YOUR ASSIGNMENT: From the line holding "1024x495 pixels." to the final line below, restate each line word for word and add nothing.

STORED DATA:
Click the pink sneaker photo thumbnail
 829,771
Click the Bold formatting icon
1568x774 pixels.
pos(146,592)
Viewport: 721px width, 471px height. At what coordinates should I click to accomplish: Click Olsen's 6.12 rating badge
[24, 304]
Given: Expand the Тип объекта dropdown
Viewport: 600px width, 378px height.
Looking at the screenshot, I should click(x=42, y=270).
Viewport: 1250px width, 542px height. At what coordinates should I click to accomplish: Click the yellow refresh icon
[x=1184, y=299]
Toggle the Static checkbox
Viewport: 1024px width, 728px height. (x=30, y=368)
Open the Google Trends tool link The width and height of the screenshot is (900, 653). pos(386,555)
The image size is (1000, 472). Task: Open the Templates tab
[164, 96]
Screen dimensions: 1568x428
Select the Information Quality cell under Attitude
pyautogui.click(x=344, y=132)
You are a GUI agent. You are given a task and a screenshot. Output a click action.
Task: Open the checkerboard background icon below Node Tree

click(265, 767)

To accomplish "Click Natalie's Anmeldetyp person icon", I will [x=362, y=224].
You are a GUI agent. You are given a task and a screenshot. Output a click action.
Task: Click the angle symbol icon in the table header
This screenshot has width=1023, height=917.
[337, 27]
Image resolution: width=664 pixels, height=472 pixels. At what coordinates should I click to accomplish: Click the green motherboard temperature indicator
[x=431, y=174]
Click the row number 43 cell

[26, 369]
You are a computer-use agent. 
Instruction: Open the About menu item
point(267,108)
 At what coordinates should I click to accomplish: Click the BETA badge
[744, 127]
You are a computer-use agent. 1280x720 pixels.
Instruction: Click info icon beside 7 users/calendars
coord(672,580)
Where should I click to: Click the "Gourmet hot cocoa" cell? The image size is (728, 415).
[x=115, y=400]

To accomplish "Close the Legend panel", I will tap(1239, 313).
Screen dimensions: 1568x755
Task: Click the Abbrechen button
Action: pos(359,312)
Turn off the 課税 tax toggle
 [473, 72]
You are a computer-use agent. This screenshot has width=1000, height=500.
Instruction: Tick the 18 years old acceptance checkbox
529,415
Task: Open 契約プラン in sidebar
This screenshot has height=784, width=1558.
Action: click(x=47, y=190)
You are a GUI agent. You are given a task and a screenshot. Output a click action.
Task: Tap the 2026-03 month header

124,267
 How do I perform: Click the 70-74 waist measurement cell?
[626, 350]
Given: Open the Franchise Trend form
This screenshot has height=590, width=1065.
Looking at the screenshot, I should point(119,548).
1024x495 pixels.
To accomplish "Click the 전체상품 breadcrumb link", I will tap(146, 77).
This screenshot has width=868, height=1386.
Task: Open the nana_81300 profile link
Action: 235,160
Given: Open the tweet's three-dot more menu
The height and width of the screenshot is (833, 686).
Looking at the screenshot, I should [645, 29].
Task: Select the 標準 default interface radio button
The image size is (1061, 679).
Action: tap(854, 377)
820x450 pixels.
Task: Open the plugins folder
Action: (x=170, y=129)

WRITTEN SOLUTION:
1024x495 pixels.
To accomplish "Click the 전체상품 breadcrumb link", I will tap(146, 77).
This screenshot has width=868, height=1386.
Task: Open the nana_81300 profile link
Action: 235,160
Given: Open the tweet's three-dot more menu
The height and width of the screenshot is (833, 686).
Looking at the screenshot, I should [645, 29].
Task: Select the 標準 default interface radio button
The image size is (1061, 679).
Action: tap(854, 377)
820x450 pixels.
Task: Open the plugins folder
Action: (x=170, y=129)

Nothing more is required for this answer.